In the past years nanomaterials came into use in healthcare, electronics, cosmetics and other areas. Nanomaterials are materials, with at least one nanoscale dimension (i.e. nano-objects), or structured on a nanoscale (nanostructured materials). Examples of nanomaterials are nanoparticles of different shape (e.g. spherical, rod-shaped, cubical, star-shaped etc..) and material (gold, silver, silica, polymeric, etc…), quantum dots (nanoparticles of semiconductive material), carbon nanotubes (single- or multi-walled), and graphene. These materials are appealing due to their unique properties (e.g. optical, structural, electronic, etc..) respect to their bulk counterparts (i.e. without a nanometric dimension). Therefore, these promising nanomaterials are seeking a considerable impact in the field of medical devices for diagnosis, treatment and prevention of diseases. Many nanomaterial-containing medical devices are currently under development and some have already been launched on the market or under development.
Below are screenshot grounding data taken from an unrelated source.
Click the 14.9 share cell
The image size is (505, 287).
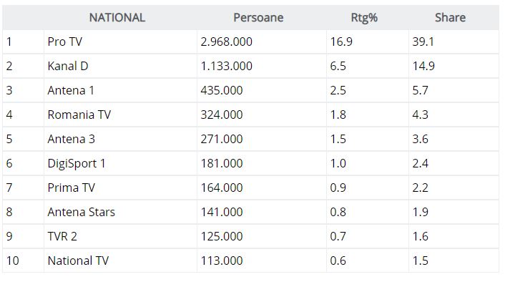(423, 67)
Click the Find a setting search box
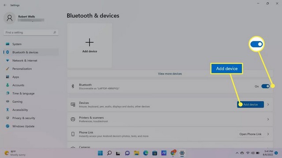This screenshot has width=282, height=158. (x=31, y=32)
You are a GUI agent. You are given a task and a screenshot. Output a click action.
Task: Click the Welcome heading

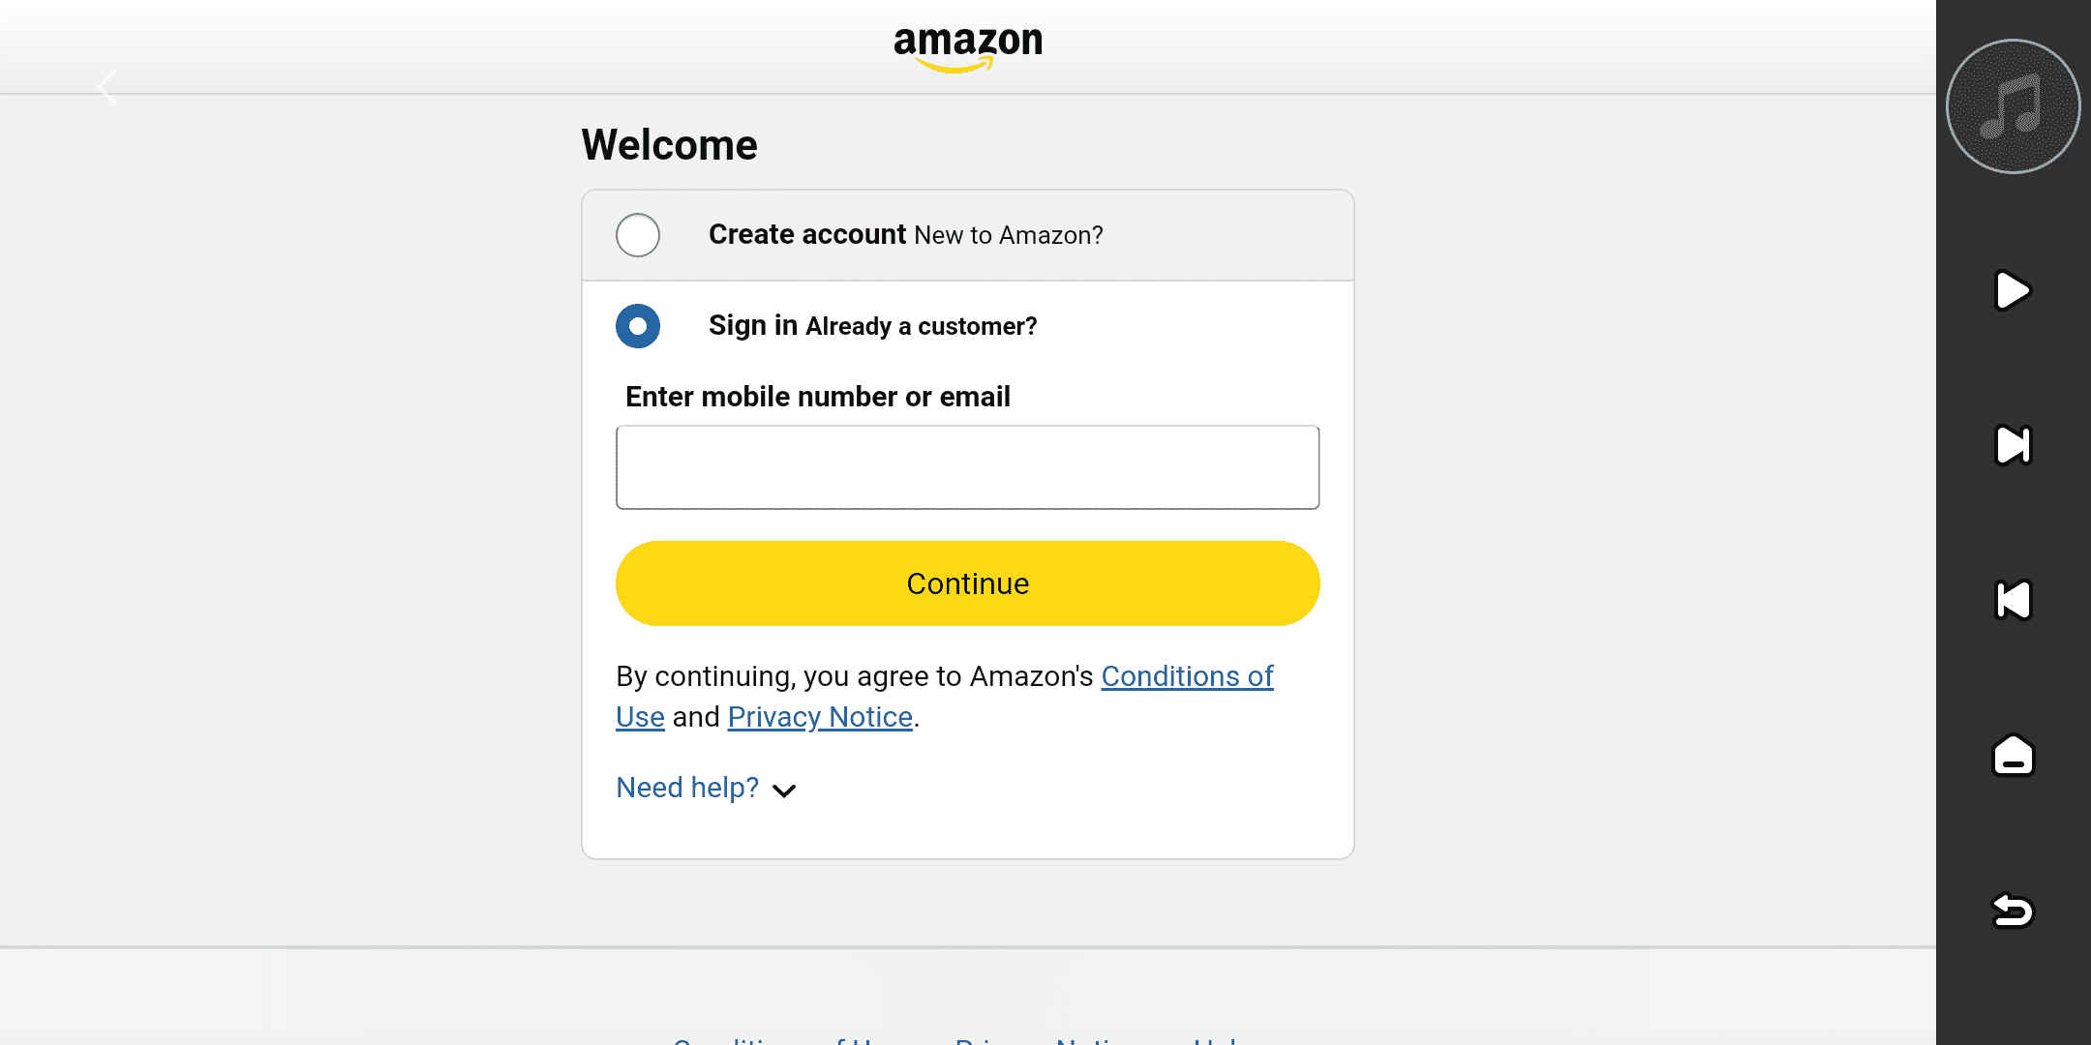click(669, 145)
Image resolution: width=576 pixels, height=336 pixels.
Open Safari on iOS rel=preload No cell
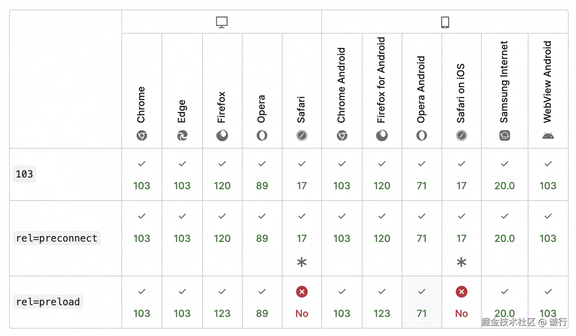(462, 302)
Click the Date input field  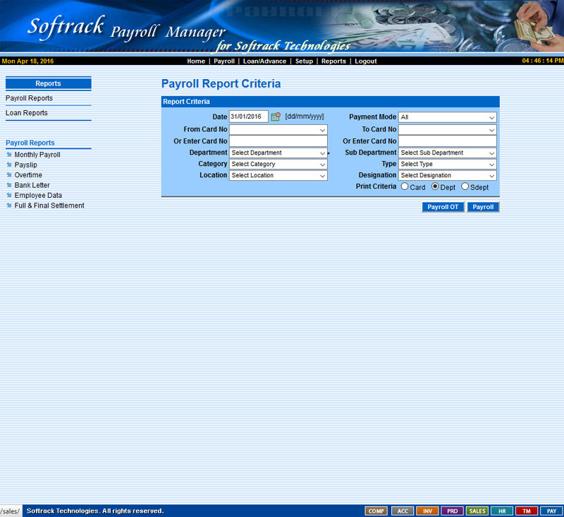(x=248, y=117)
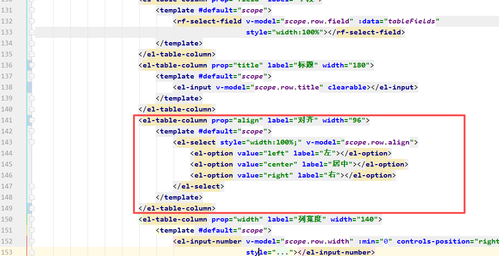Image resolution: width=499 pixels, height=256 pixels.
Task: Fold the rf-select-field tag at line 132
Action: tap(32, 21)

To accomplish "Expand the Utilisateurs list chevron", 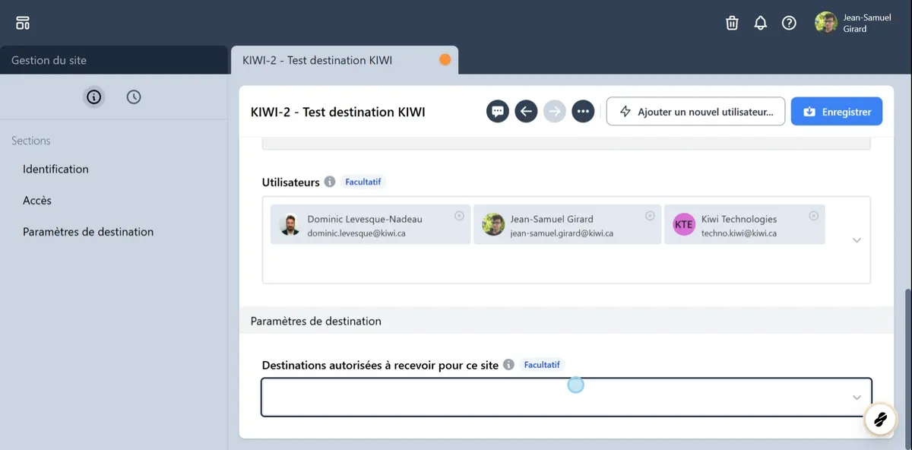I will 857,240.
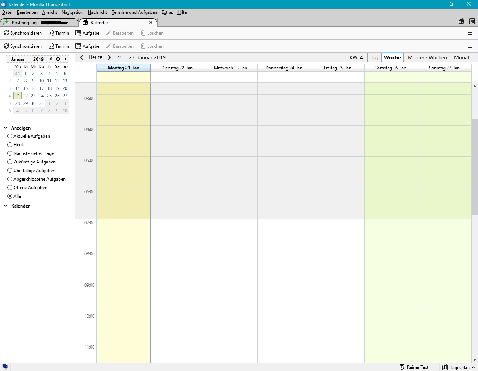Show next month in the mini-calendar

65,59
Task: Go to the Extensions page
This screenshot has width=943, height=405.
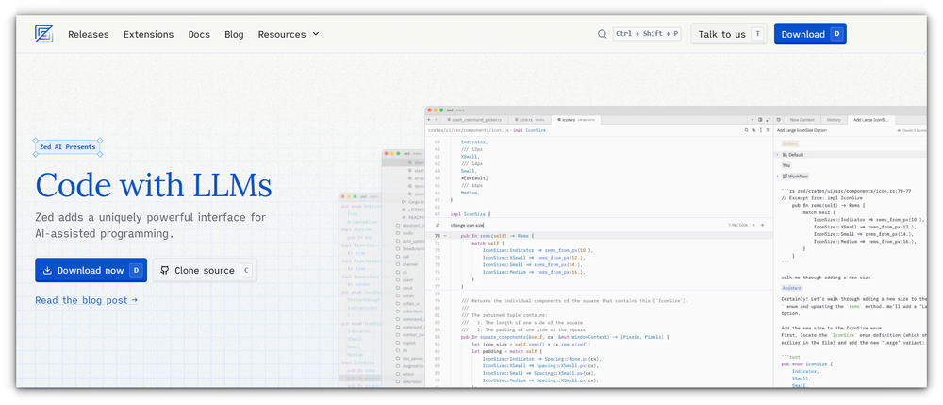Action: [x=149, y=34]
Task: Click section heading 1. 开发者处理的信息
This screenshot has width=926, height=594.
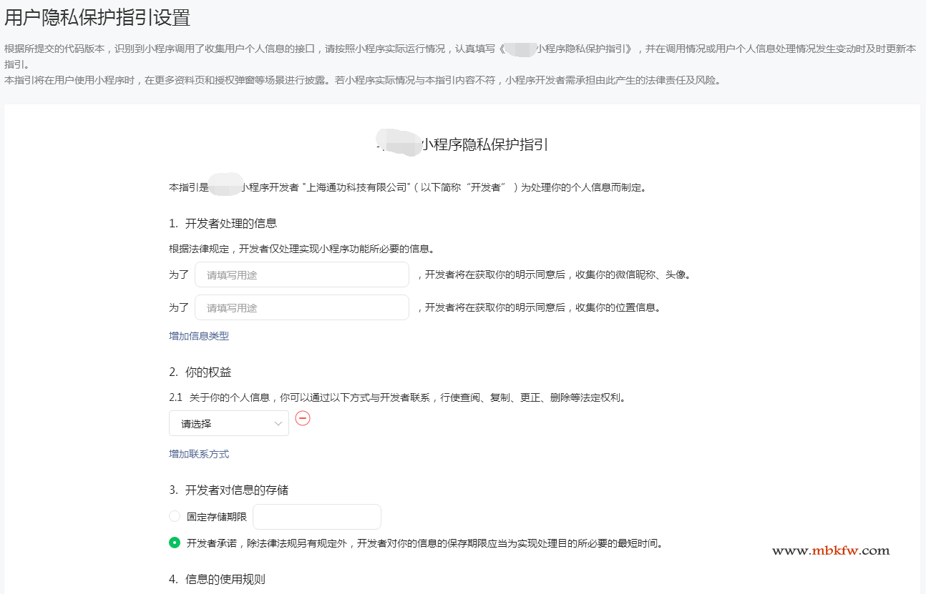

There is a broad spectrum of medical applications for nanomaterial-containing medical devices, from traditional medical equipment to sophisticated electronic devices. A well-known example relies on the use of silver nanoparticles as antimicrobial for wound care (e.g. SilverlonTM Antimicrobial Wound Dressings from Argentum Medical, USA) or medical textiles such as surgical masks for filtering viruses (e.g. NanoFenseTM by Applied Nanoscience, USA). Other examples are silicon or zirconium oxides nanoparticles embedded in a photopolymerizable resin matrix for dental restoration (i.e. Patent US 6194481 B1: Mechanically strong and transparent or translucent composites made using zirconium oxide nanoparticles), or nanoparticles of hydroxyapatite ([Ca5(PO4)6(OH)2]) and calcium phosphate ([Ca3(PO4)2) for bone and teeth filling (e.g. Nanogel® from Teknimed, France).
More sophisticated devices include cardiovascular and surgical devices, such as nano-electromechanical systems to assist surgeons, implantable or wearable medical devices for the diagnosis and for continuous monitoring, containing nano-electronic components (e.g. data storage modules) diagnostic tools and therapeutic actuating elements. An example of the latter is the sub-cutaneous device for monitoring the level of sugar in blood, measuring the fluorescence of carbon nanotubes in the presence of sugar.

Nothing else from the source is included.